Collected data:
-------------------------

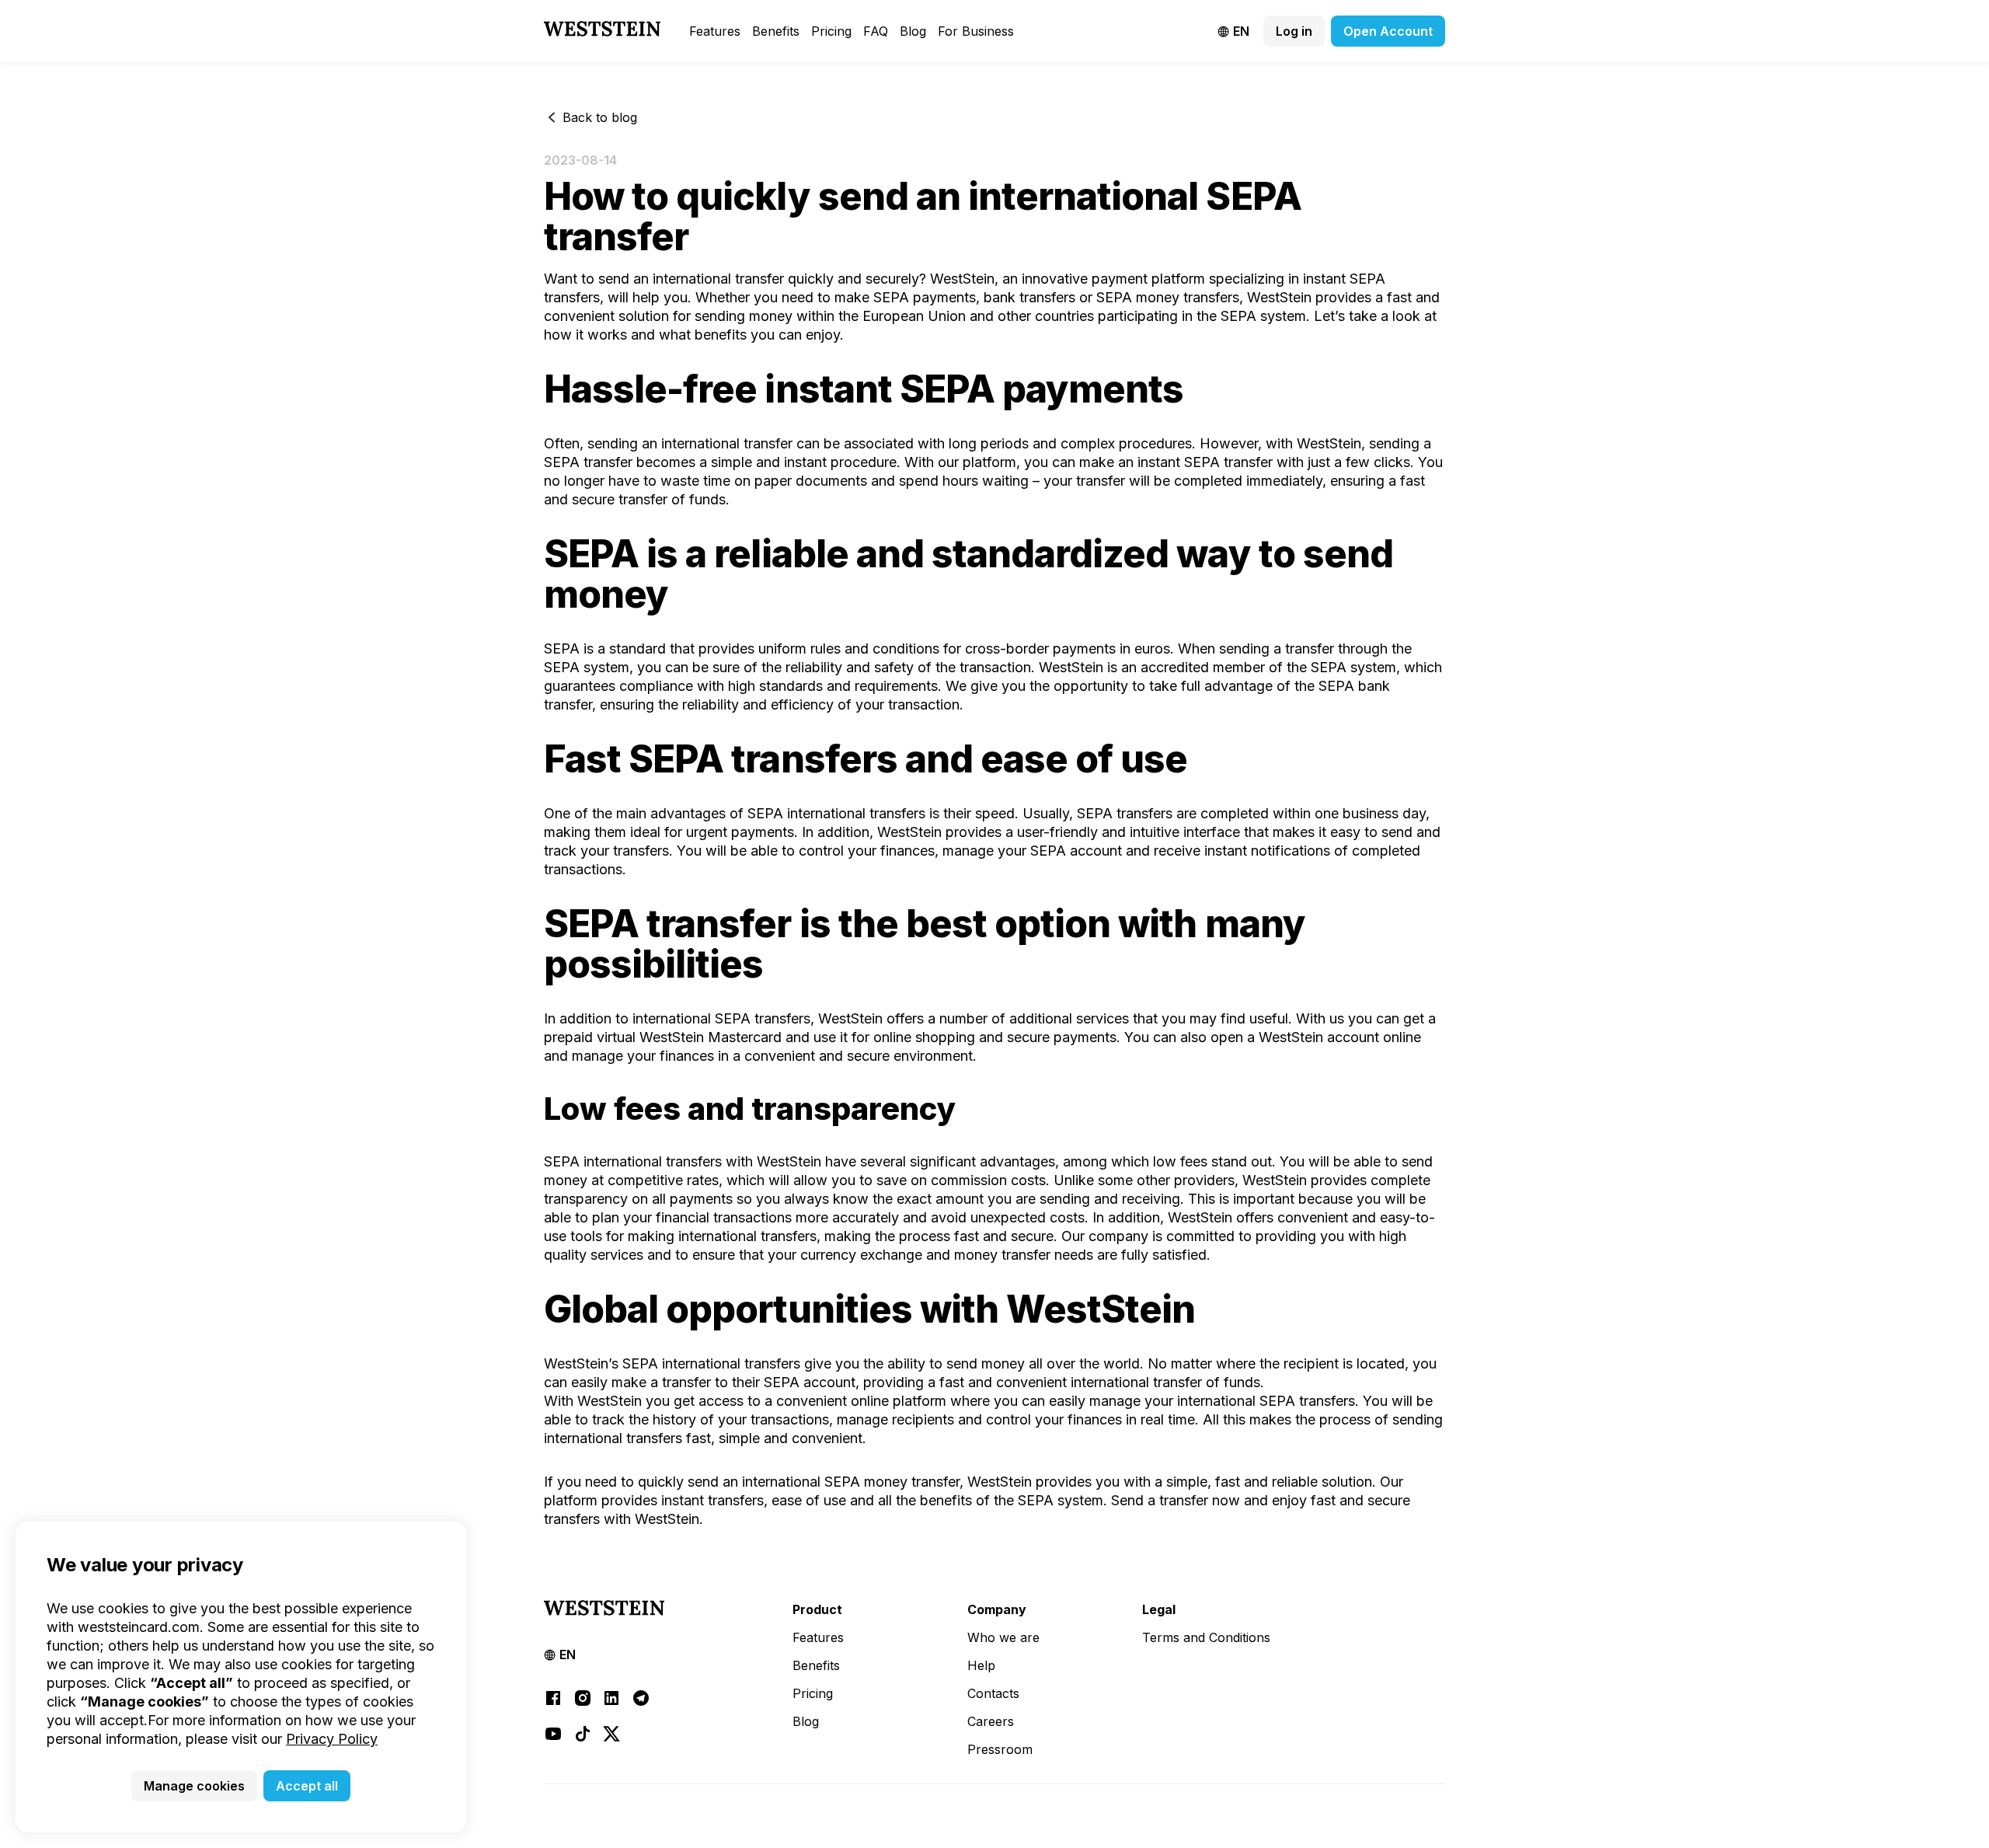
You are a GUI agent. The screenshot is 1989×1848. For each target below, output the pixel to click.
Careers (990, 1721)
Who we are (1003, 1637)
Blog (913, 31)
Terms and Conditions (1206, 1637)
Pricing (831, 31)
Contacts (993, 1693)
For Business (976, 31)
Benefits (775, 31)
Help (981, 1665)
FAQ (875, 31)
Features (714, 31)
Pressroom (1000, 1749)
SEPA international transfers (633, 1161)
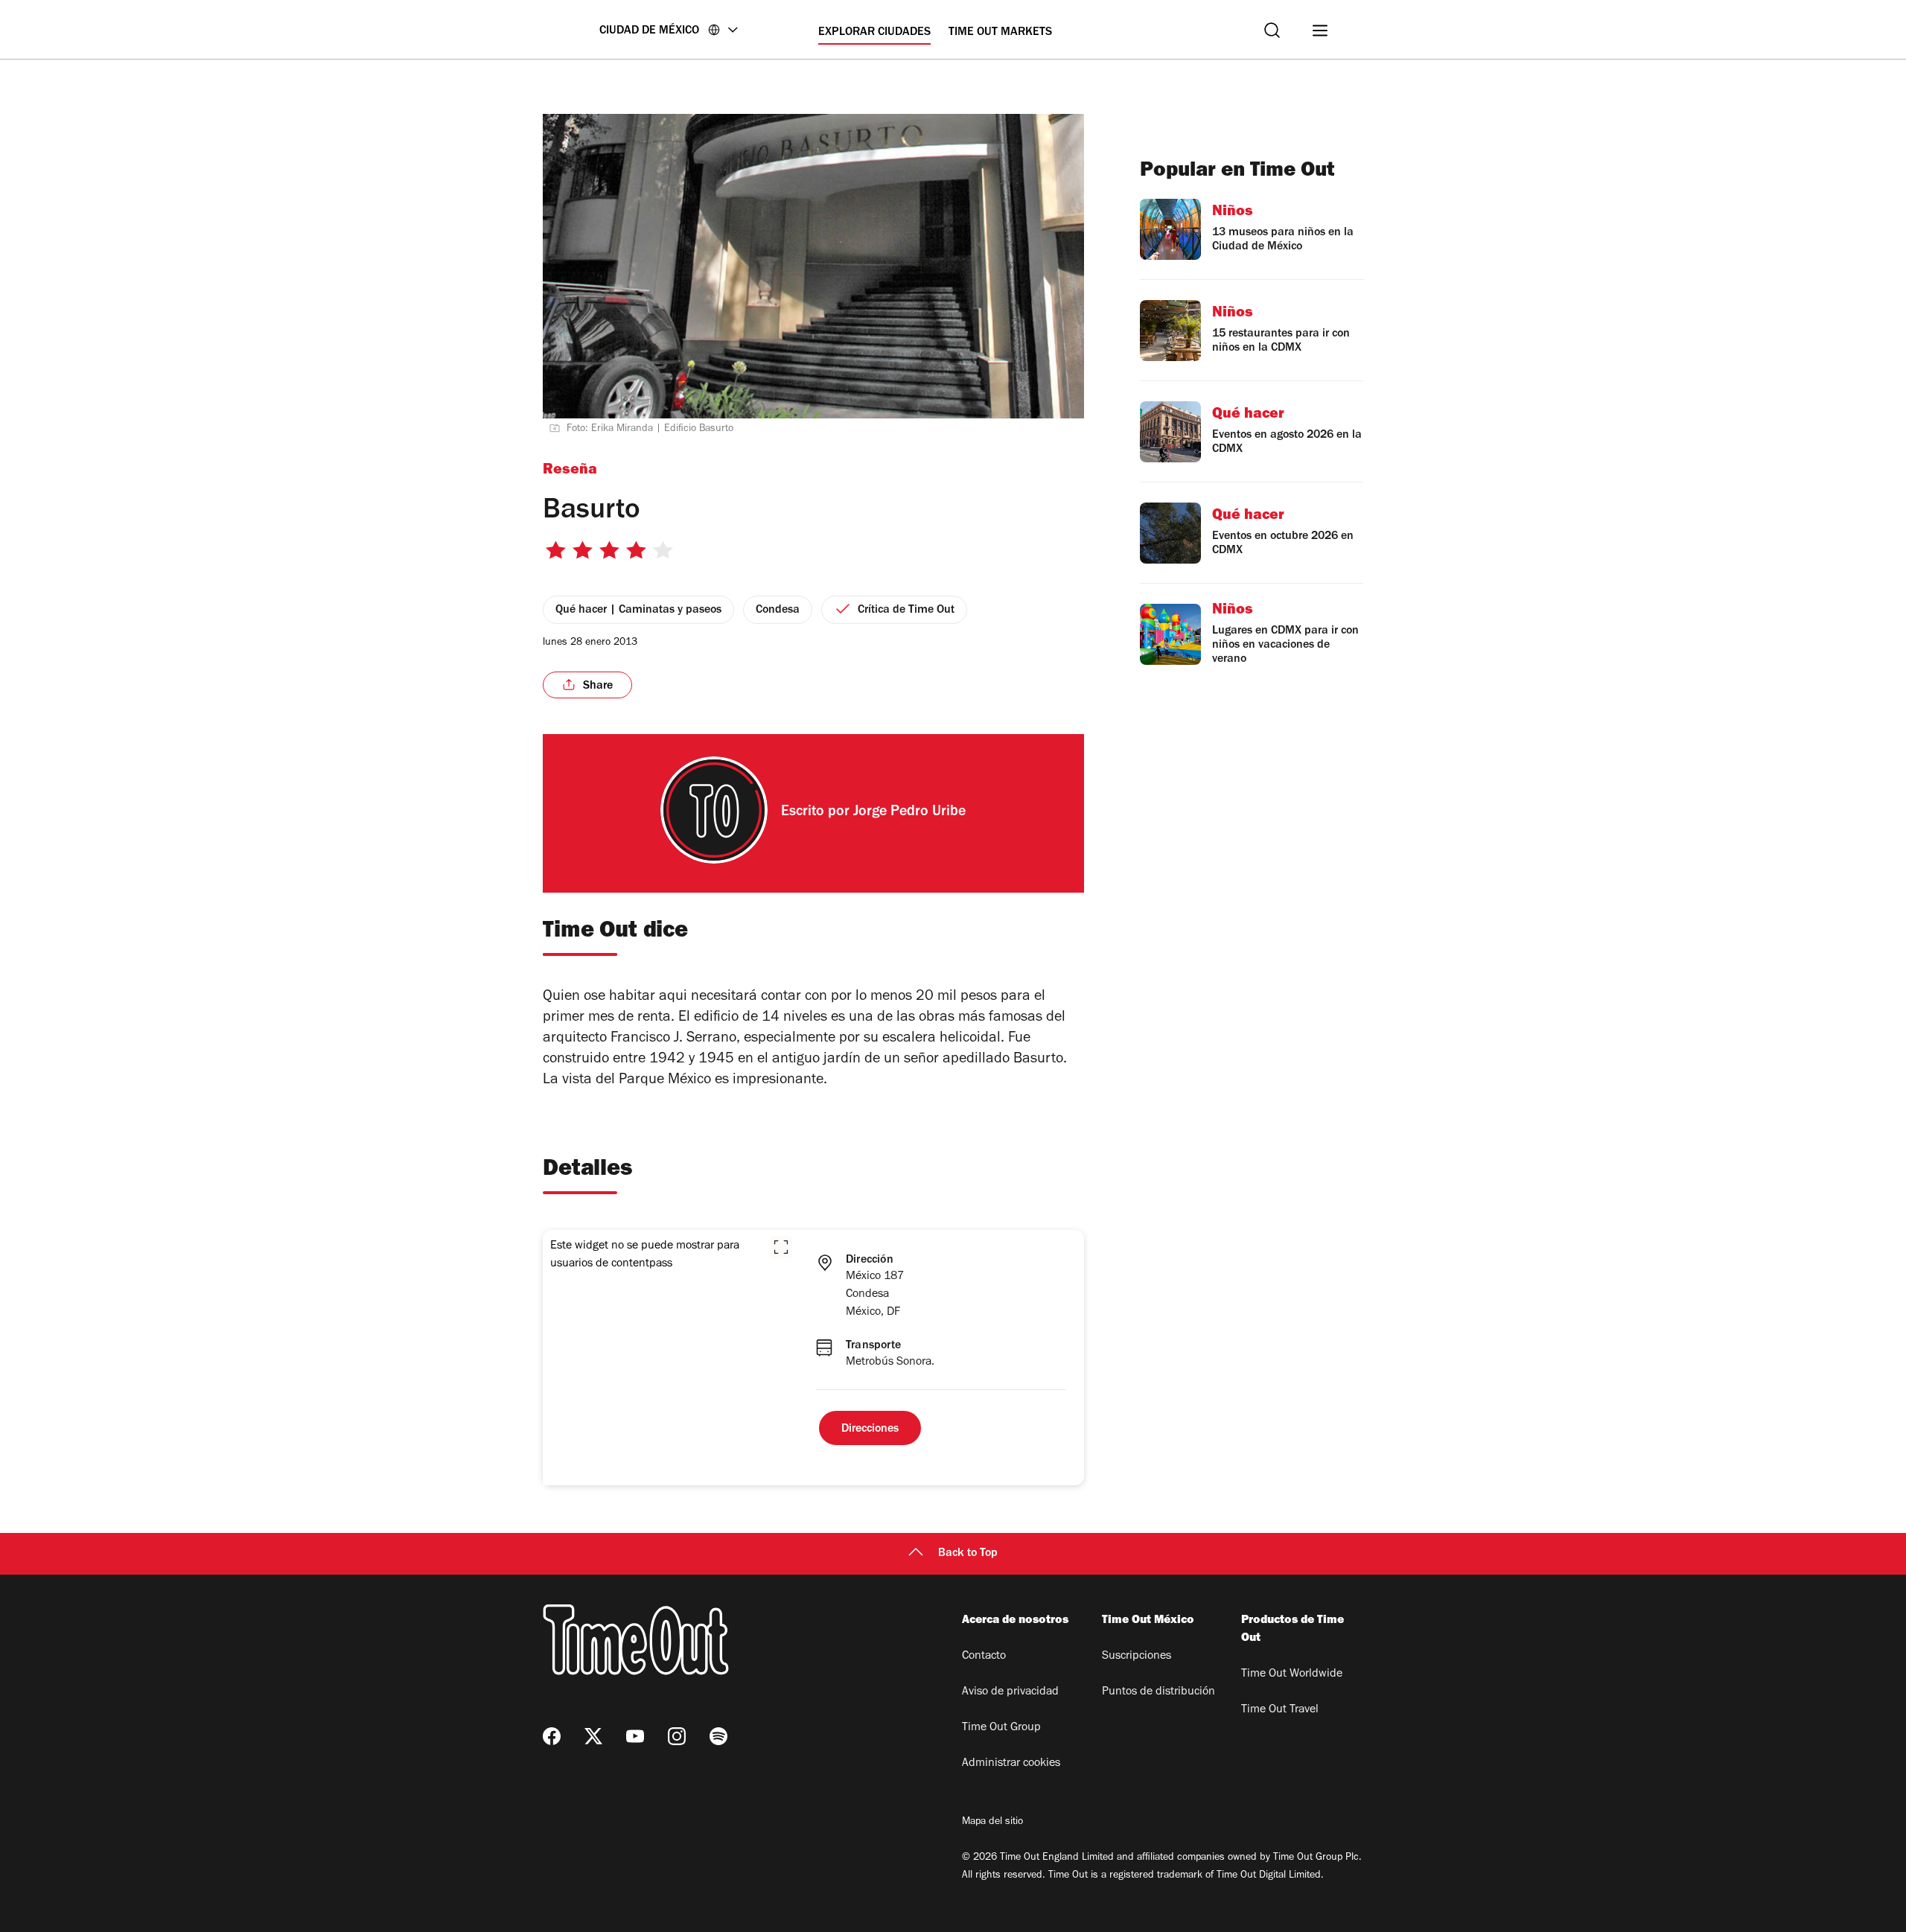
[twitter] (593, 1736)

-------------------------

Exercise requirements: Leave every picture out, and transcribe the data above exactly as it reads.

Response:
You are a GUI agent. The screenshot is 1989×1848. For each target below, output the pixel to click.
Careers (990, 1721)
Who we are (1003, 1637)
Blog (913, 31)
Terms and Conditions (1206, 1637)
Pricing (831, 31)
Contacts (993, 1693)
For Business (976, 31)
Benefits (775, 31)
Help (981, 1665)
FAQ (875, 31)
Features (714, 31)
Pressroom (1000, 1749)
SEPA international transfers (633, 1161)
[twitter] (593, 1736)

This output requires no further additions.